- **Records for processing**:

---

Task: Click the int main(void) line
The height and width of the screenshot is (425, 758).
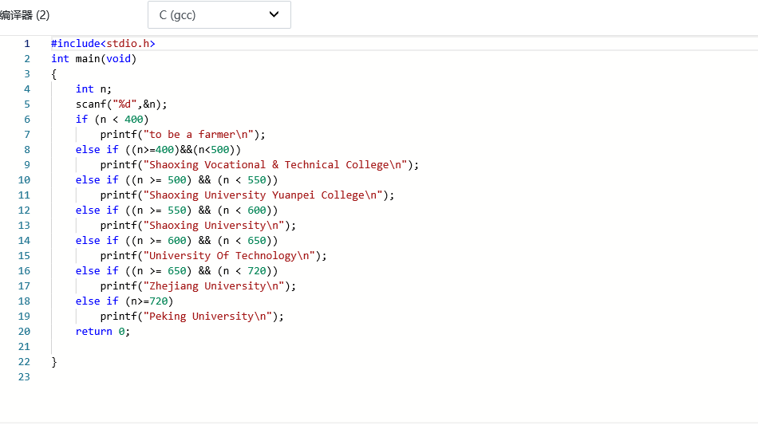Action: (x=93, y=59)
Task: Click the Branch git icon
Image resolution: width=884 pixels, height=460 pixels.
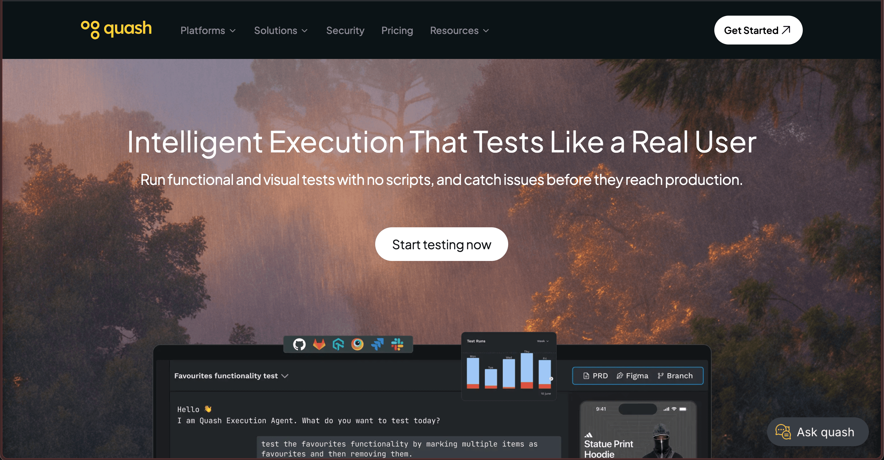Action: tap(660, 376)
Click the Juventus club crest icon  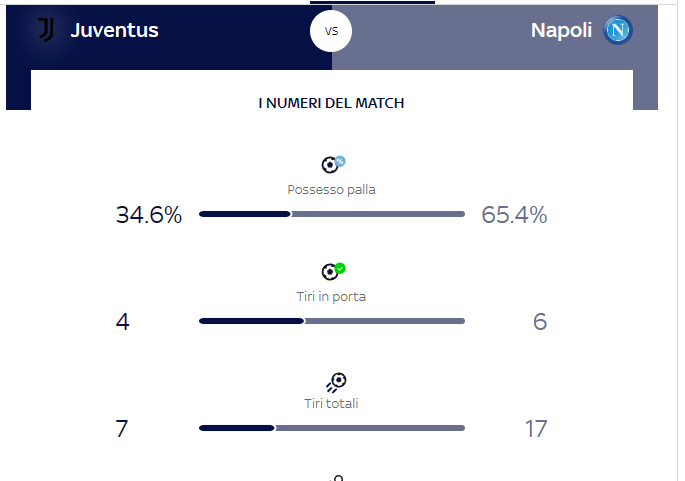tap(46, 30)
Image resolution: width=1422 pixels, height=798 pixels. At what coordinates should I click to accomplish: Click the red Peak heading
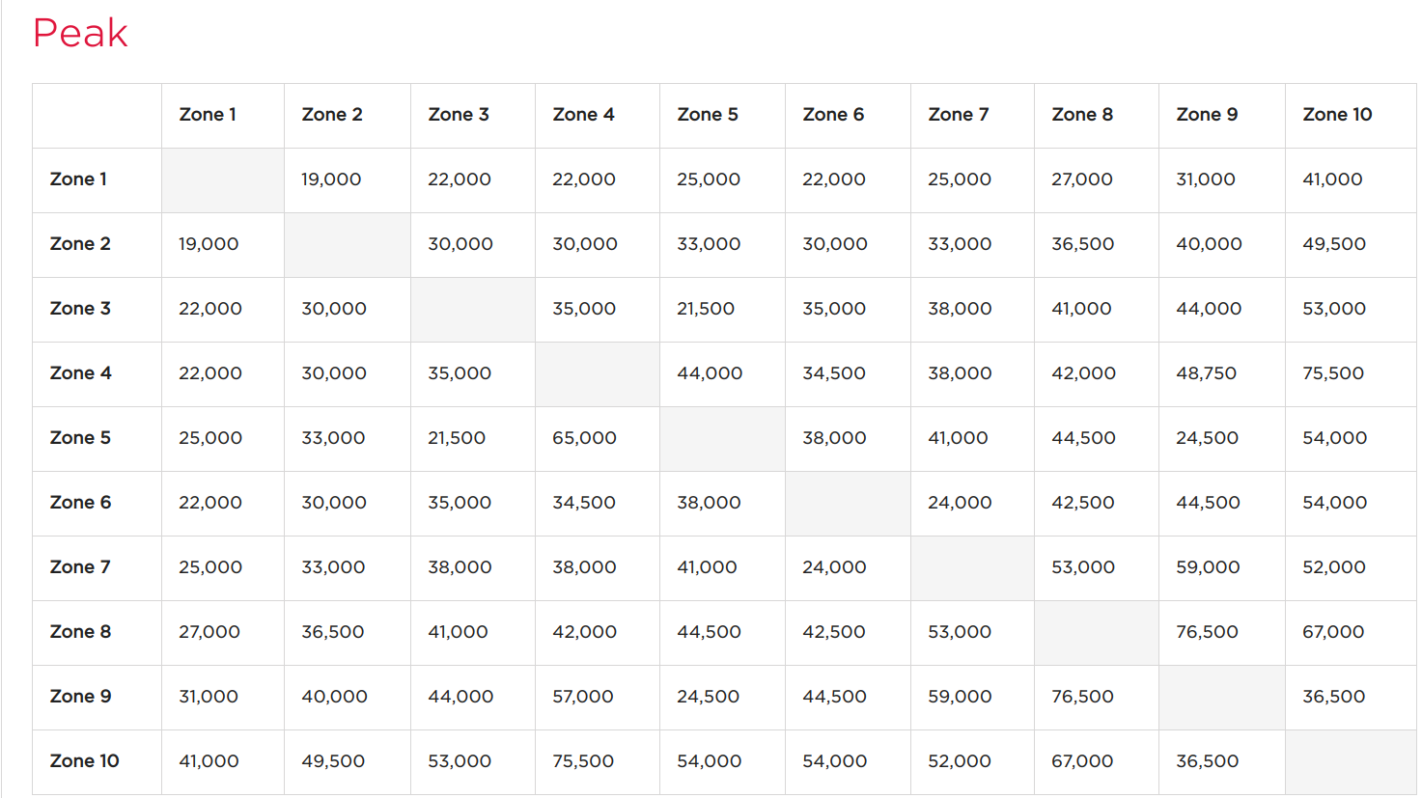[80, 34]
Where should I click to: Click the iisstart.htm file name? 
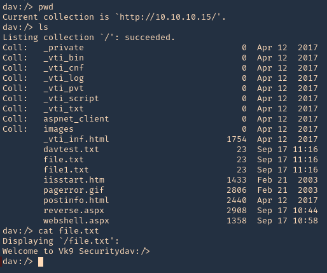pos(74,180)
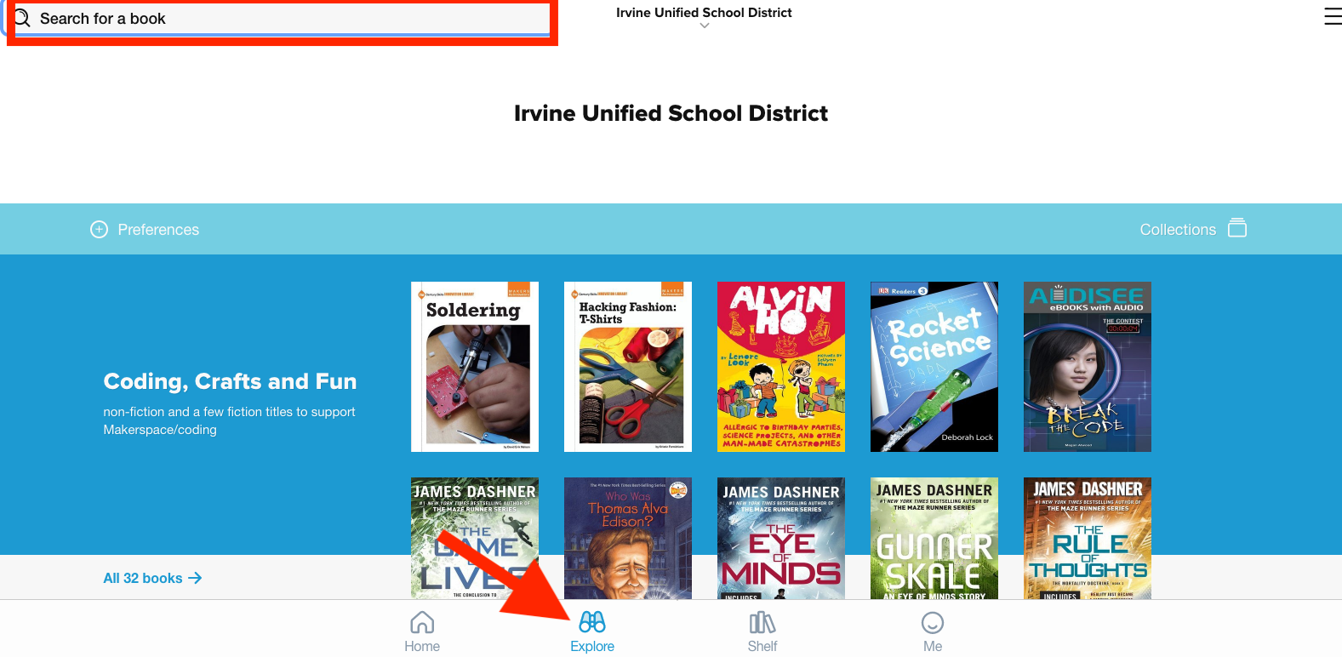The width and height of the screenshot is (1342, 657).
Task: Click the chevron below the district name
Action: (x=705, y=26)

---

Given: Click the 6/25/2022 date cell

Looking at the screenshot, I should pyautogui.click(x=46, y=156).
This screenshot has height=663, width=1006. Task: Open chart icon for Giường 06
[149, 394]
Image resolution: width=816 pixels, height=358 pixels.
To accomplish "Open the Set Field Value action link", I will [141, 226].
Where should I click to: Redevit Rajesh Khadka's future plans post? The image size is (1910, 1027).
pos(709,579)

---

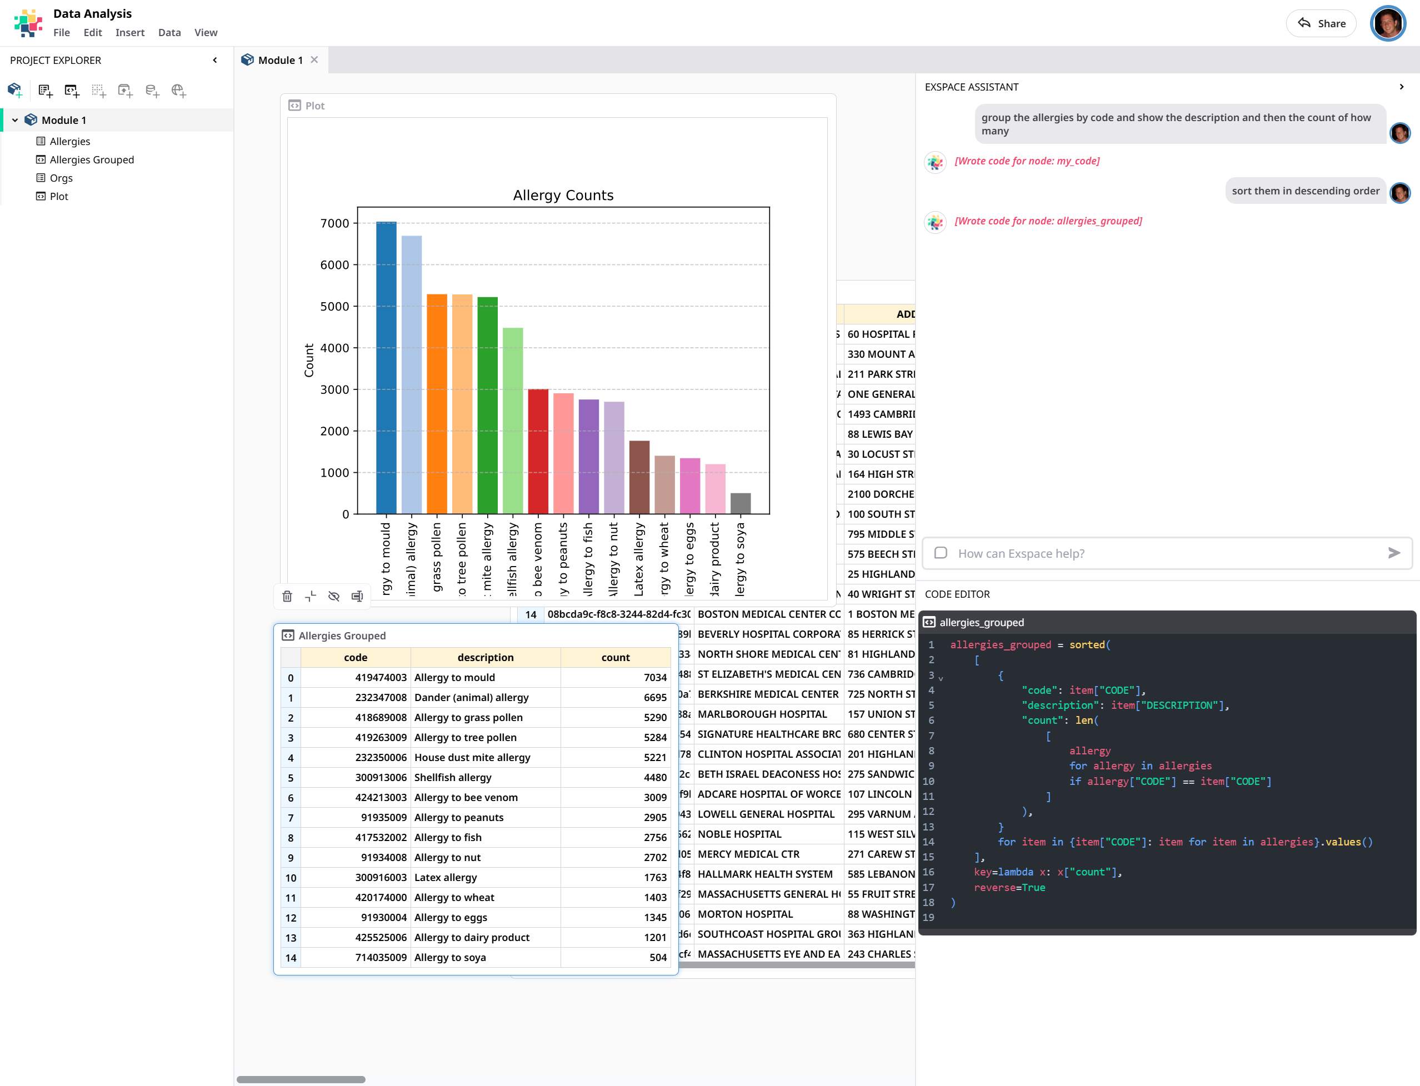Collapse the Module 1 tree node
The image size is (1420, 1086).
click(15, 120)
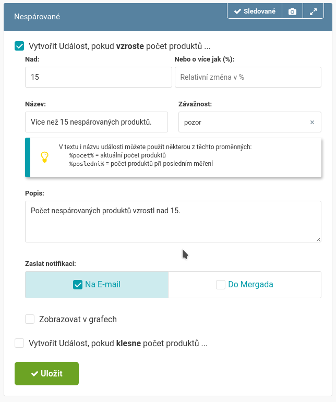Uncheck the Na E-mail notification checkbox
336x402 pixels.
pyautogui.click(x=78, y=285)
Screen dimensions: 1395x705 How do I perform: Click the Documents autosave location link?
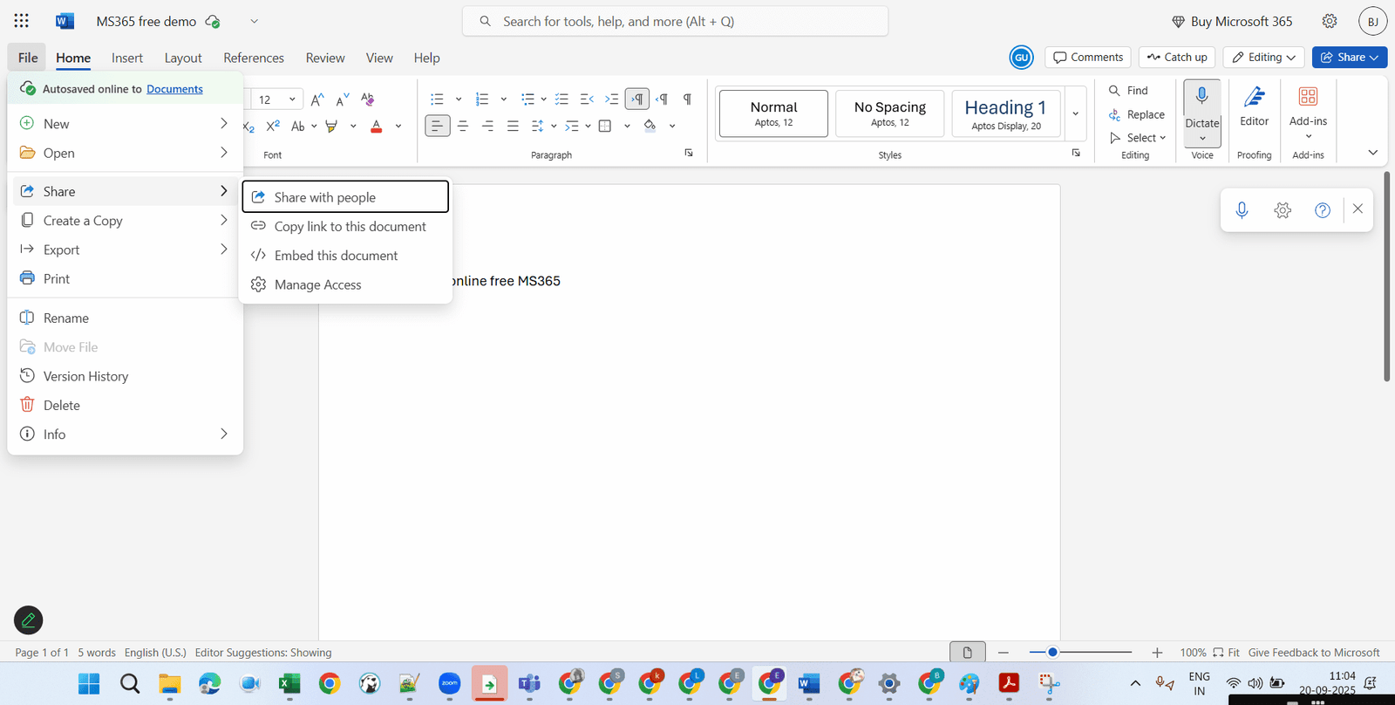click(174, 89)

---

- **Aim**:
Extract every line of the rows above that contains the word "Open".

- **Solution to this problem**:
This screenshot has height=663, width=1006. Task: Open chart icon for Giường 06
To accomplish "Open the Set Field Value action link", I will [141, 226].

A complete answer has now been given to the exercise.